At first glance, the impact of hockey on the Central New York community is hard to overlook. With a mixture of professional, collegiate, and amateur teams, towns across the region feel the impact of the game of hockey.
Nowhere is this impact more prevalent than in the Ithaca and Tompkins County community. The fans come in droves to Lynah Rink to catch a glimpse of Cornell’s programs, while family and friends file into the rink at Cass Park to see the Ithaca Little Red teams.
One of the most influential teams in the area is the Cornell Big Red Women’s Hockey team, that found itself competing in the NCAA Frozen Four just two months ago.
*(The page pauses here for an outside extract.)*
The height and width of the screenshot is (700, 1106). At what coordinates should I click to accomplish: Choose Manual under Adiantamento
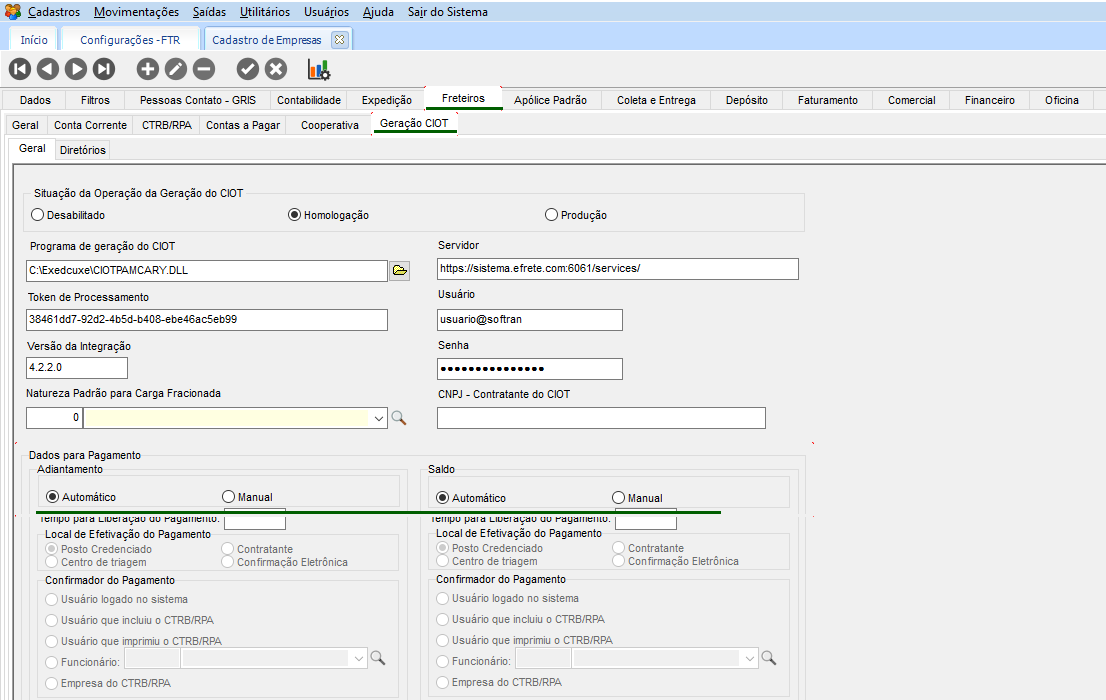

The program has always been a force on the local and national scene, and now, former players are hoping to make a big impact, off the ice, just as they did on it.
On March 31, the Canadian Women’s Hockey League announced that it would be ceasing operations at the beginning of the month, stranding hundreds of professional players without teams. The closure forced all the pressure onto the National Women’s Hockey League, the lone remaining women’s league in North America, to find a way to accommodate the players from the CWHL.
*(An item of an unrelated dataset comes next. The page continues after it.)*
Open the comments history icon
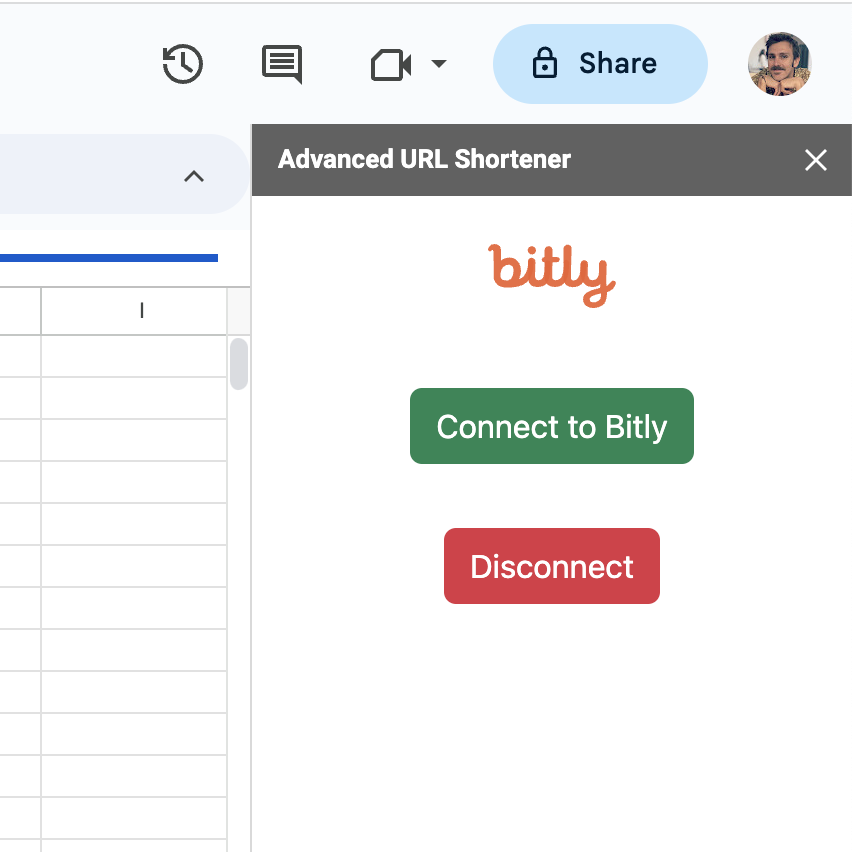The height and width of the screenshot is (852, 852). click(282, 65)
Things seemed to be going as planned for the NWHL, as the league announced expansion into Canada and was receiving more financial aid from the NHL. That all changed on May 2, when a group of over 200 professional players announced that they would not be playing in the NWHL or any other formed league, citing a lack of resources and the demand for equal opportunity.
Among the professional players, former Cornell standouts Brianne Jenner and Alyssa Gagliardi, along with other alumni currently active in professional hockey, took to social media to call for reform in the professional hockey system.
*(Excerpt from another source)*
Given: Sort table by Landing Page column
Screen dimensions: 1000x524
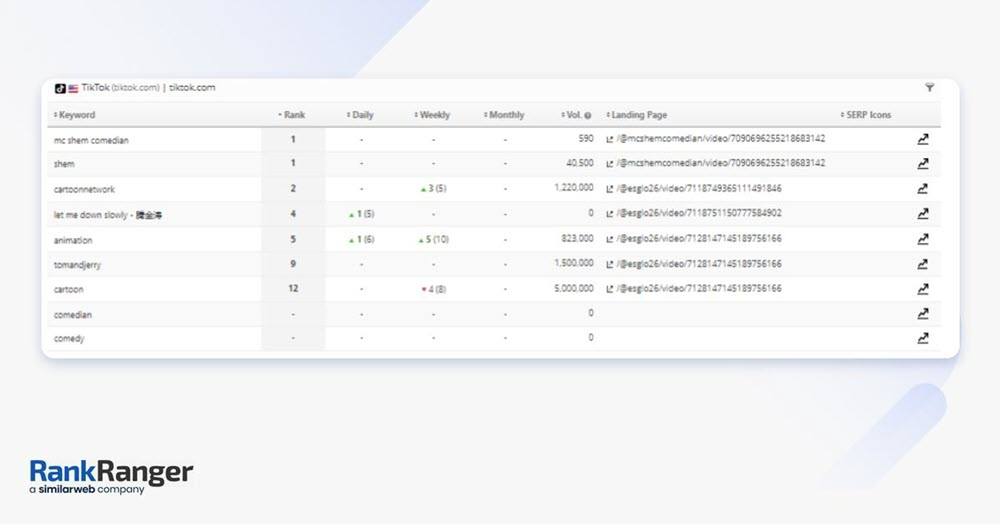Looking at the screenshot, I should pyautogui.click(x=640, y=115).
The show of unity from the alumni of one of the nation’s premier women’s hockey programs inspired some of the current Big Red players to tweet and comment their support.
While the effect is immediate on the collegiate players looking to make it into the professional ranks, a much more important, and local, impact is in play.
Eric Eisenhut, President of the Tompkins Girls Hockey Association, says that the professional issues draw attention to much broader situations. “This situation brings attention to women’s hockey and all of women’s sports,” he said. “It elevates the importance of girl’s playing in USA Hockey, as well.”
Eisenhut believes that what is done at the top level of the sport has a way of trickling down to the youth level. “A change like this can lead to a better support structure for girl’s hockey at the USA Hockey level,” he said. “That support structure helps girl’s hockey, which leads to collegiate hockey and then to the professional game.”
One thing that is left to question, because of the boycott at the professional ranks, is the lack of players at the NWHL level going to have an impact on girls playing locally for TGHA. The boycott, while shocking higher levels of the sport, does not have nearly the direct influence on the local game as the Big Red does.
“We have the benefit of having a top-tier women’s hockey program, in Cornell, in our backyard,” Eisenhut said. “Our girls have a great relationship with those players and watch the national teams compete because of that relationship.”
Because of the inspired and passionate hockey at Cornell, Eisenhut said he’s confident that the growth for TGHA will continue to follow the national, upward trend of girls playing hockey.
Although not speaking on the exact matters that accompany the professional boycott, Eisenhut did weigh in on his mindset of the need for some sort of well-exposed women’s professional league. “Women are alongside men in filling the stands at hockey games,” he said. “The passionate woman hockey fan can only exist if she has a place to play the game.
The NHL, one of the largest contributors to the NWHL has not released a statement on its position in the matter, but the NHL Players Association did, expressing its desire to stand with those boycotting professional hockey.